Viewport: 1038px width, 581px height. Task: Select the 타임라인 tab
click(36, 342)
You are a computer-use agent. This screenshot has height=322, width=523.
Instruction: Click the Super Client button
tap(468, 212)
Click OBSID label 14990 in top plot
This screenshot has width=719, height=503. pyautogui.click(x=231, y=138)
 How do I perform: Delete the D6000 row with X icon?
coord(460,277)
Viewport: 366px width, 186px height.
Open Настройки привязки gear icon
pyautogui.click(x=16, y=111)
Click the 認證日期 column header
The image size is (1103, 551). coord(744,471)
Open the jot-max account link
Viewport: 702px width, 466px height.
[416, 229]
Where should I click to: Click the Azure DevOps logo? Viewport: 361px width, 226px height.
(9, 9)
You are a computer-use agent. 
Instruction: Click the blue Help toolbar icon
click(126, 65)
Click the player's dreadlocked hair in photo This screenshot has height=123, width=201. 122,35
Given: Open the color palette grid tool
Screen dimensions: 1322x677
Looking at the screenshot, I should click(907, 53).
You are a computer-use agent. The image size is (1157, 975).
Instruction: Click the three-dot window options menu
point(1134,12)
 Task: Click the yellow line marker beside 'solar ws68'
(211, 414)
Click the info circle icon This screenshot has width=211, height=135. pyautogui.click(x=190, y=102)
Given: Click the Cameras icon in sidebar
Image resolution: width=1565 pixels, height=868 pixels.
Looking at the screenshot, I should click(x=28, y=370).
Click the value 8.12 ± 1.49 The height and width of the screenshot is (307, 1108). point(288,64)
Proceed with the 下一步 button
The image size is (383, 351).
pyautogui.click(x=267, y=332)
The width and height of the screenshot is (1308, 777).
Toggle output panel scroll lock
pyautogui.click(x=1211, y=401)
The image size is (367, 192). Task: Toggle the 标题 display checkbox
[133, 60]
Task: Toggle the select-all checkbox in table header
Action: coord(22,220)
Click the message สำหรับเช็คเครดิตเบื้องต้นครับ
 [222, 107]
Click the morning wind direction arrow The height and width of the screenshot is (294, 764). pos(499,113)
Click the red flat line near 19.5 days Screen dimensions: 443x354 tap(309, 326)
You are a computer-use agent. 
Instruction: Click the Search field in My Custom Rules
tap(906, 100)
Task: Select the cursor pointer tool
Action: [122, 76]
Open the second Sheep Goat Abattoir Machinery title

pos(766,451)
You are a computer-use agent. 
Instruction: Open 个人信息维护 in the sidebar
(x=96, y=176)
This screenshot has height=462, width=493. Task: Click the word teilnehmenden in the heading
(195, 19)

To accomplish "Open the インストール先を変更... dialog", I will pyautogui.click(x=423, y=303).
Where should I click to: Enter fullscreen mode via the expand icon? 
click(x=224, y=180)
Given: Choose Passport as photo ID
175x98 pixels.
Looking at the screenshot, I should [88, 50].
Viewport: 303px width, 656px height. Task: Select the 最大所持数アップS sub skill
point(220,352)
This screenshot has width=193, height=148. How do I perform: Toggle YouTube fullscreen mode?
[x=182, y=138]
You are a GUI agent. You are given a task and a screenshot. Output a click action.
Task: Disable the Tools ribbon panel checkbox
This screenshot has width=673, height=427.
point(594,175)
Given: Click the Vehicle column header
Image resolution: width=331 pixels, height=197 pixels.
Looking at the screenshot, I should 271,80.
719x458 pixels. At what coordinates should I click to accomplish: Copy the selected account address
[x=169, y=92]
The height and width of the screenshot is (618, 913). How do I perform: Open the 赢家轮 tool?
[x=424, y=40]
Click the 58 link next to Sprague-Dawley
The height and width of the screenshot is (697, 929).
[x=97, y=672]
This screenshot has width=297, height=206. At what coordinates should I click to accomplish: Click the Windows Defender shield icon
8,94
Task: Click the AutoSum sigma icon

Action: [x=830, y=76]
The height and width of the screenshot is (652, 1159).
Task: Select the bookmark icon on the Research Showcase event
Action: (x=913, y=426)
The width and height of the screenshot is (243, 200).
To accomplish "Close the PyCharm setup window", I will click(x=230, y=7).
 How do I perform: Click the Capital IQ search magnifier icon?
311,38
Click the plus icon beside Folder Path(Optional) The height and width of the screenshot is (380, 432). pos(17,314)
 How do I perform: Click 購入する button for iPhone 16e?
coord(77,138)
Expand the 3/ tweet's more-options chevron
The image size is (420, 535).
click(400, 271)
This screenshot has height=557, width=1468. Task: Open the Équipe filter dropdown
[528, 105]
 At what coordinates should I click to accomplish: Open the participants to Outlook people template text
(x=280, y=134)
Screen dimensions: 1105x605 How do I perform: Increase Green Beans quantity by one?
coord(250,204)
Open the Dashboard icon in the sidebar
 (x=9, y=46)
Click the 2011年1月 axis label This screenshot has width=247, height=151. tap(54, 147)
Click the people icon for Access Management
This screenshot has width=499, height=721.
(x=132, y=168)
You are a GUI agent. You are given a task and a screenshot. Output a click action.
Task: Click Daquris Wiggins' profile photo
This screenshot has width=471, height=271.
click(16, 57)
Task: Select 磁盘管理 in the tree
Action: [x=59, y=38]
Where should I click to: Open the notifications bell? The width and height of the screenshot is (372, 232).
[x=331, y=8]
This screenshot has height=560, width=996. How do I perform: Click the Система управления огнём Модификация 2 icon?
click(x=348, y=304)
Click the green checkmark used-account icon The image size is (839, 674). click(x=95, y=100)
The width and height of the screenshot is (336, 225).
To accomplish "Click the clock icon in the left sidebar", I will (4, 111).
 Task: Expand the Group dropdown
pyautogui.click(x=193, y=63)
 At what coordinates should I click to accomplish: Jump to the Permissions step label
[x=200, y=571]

····················

• WHAT THE EXERCISE ASKS:
Go through the records and set each one down again, unchanged.

• EXERCISE OUTPUT:
Viewport: 1038px width, 581px height. Task: Select the 타임라인 tab
click(36, 342)
You are a computer-use agent. This screenshot has height=322, width=523.
Instruction: Click the Super Client button
tap(468, 212)
Click OBSID label 14990 in top plot
This screenshot has width=719, height=503. pyautogui.click(x=231, y=138)
 How do I perform: Delete the D6000 row with X icon?
coord(460,277)
Viewport: 366px width, 186px height.
Open Настройки привязки gear icon
pyautogui.click(x=16, y=111)
Click the 認證日期 column header
The image size is (1103, 551). coord(744,471)
Open the jot-max account link
Viewport: 702px width, 466px height.
[416, 229]
Where should I click to: Click the Azure DevOps logo? Viewport: 361px width, 226px height.
(9, 9)
You are a computer-use agent. 
Instruction: Click the blue Help toolbar icon
click(126, 65)
Click the player's dreadlocked hair in photo This screenshot has height=123, width=201. 122,35
Given: Open the color palette grid tool
Screen dimensions: 1322x677
Looking at the screenshot, I should click(907, 53).
You are a computer-use agent. The image size is (1157, 975).
Instruction: Click the three-dot window options menu
point(1134,12)
 Task: Click the yellow line marker beside 'solar ws68'
(211, 414)
Click the info circle icon This screenshot has width=211, height=135. pyautogui.click(x=190, y=102)
Given: Click the Cameras icon in sidebar
Image resolution: width=1565 pixels, height=868 pixels.
Looking at the screenshot, I should click(x=28, y=370).
Click the value 8.12 ± 1.49 The height and width of the screenshot is (307, 1108). point(288,64)
Proceed with the 下一步 button
The image size is (383, 351).
pyautogui.click(x=267, y=332)
The width and height of the screenshot is (1308, 777).
Toggle output panel scroll lock
pyautogui.click(x=1211, y=401)
The image size is (367, 192). Task: Toggle the 标题 display checkbox
[133, 60]
Task: Toggle the select-all checkbox in table header
Action: coord(22,220)
Click the message สำหรับเช็คเครดิตเบื้องต้นครับ
 [222, 107]
Click the morning wind direction arrow The height and width of the screenshot is (294, 764). pos(499,113)
Click the red flat line near 19.5 days Screen dimensions: 443x354 tap(309, 326)
You are a computer-use agent. 
Instruction: Click the Search field in My Custom Rules
tap(906, 100)
Task: Select the cursor pointer tool
Action: [122, 76]
Open the second Sheep Goat Abattoir Machinery title

pos(766,451)
You are a computer-use agent. 
Instruction: Open 个人信息维护 in the sidebar
(x=96, y=176)
This screenshot has height=462, width=493. Task: Click the word teilnehmenden in the heading
(195, 19)

To accomplish "Open the インストール先を変更... dialog", I will pyautogui.click(x=423, y=303).
Where should I click to: Enter fullscreen mode via the expand icon? 
click(x=224, y=180)
Given: Choose Passport as photo ID
175x98 pixels.
Looking at the screenshot, I should [88, 50].
Viewport: 303px width, 656px height. Task: Select the 最大所持数アップS sub skill
point(220,352)
This screenshot has width=193, height=148. How do I perform: Toggle YouTube fullscreen mode?
[x=182, y=138]
You are a GUI agent. You are given a task and a screenshot. Output a click action.
Task: Disable the Tools ribbon panel checkbox
This screenshot has width=673, height=427.
point(594,175)
Given: Click the Vehicle column header
Image resolution: width=331 pixels, height=197 pixels.
Looking at the screenshot, I should 271,80.
719x458 pixels. At what coordinates should I click to accomplish: Copy the selected account address
[x=169, y=92]
The height and width of the screenshot is (618, 913). How do I perform: Open the 赢家轮 tool?
[x=424, y=40]
Click the 58 link next to Sprague-Dawley
The height and width of the screenshot is (697, 929).
[x=97, y=672]
This screenshot has width=297, height=206. At what coordinates should I click to accomplish: Click the Windows Defender shield icon
8,94
Task: Click the AutoSum sigma icon

Action: [x=830, y=76]
The height and width of the screenshot is (652, 1159).
Task: Select the bookmark icon on the Research Showcase event
Action: (x=913, y=426)
The width and height of the screenshot is (243, 200).
To accomplish "Close the PyCharm setup window", I will click(x=230, y=7).
 How do I perform: Click the Capital IQ search magnifier icon?
311,38
Click the plus icon beside Folder Path(Optional) The height and width of the screenshot is (380, 432). pos(17,314)
 How do I perform: Click 購入する button for iPhone 16e?
coord(77,138)
Expand the 3/ tweet's more-options chevron
The image size is (420, 535).
click(400, 271)
This screenshot has height=557, width=1468. Task: Open the Équipe filter dropdown
[528, 105]
 At what coordinates should I click to accomplish: Open the participants to Outlook people template text
(x=280, y=134)
Screen dimensions: 1105x605 How do I perform: Increase Green Beans quantity by one?
coord(250,204)
Open the Dashboard icon in the sidebar
 (x=9, y=46)
Click the 2011年1月 axis label This screenshot has width=247, height=151. tap(54, 147)
Click the people icon for Access Management
This screenshot has width=499, height=721.
(x=132, y=168)
You are a GUI agent. You are given a task and a screenshot. Output a click action.
Task: Click Daquris Wiggins' profile photo
This screenshot has width=471, height=271.
click(16, 57)
Task: Select 磁盘管理 in the tree
Action: [x=59, y=38]
Where should I click to: Open the notifications bell? The width and height of the screenshot is (372, 232).
[x=331, y=8]
This screenshot has height=560, width=996. How do I perform: Click the Система управления огнём Модификация 2 icon?
click(x=348, y=304)
Click the green checkmark used-account icon The image size is (839, 674). click(x=95, y=100)
The width and height of the screenshot is (336, 225).
To accomplish "Click the clock icon in the left sidebar", I will (4, 111).
 Task: Expand the Group dropdown
pyautogui.click(x=193, y=63)
 At what coordinates should I click to accomplish: Jump to the Permissions step label
[x=200, y=571]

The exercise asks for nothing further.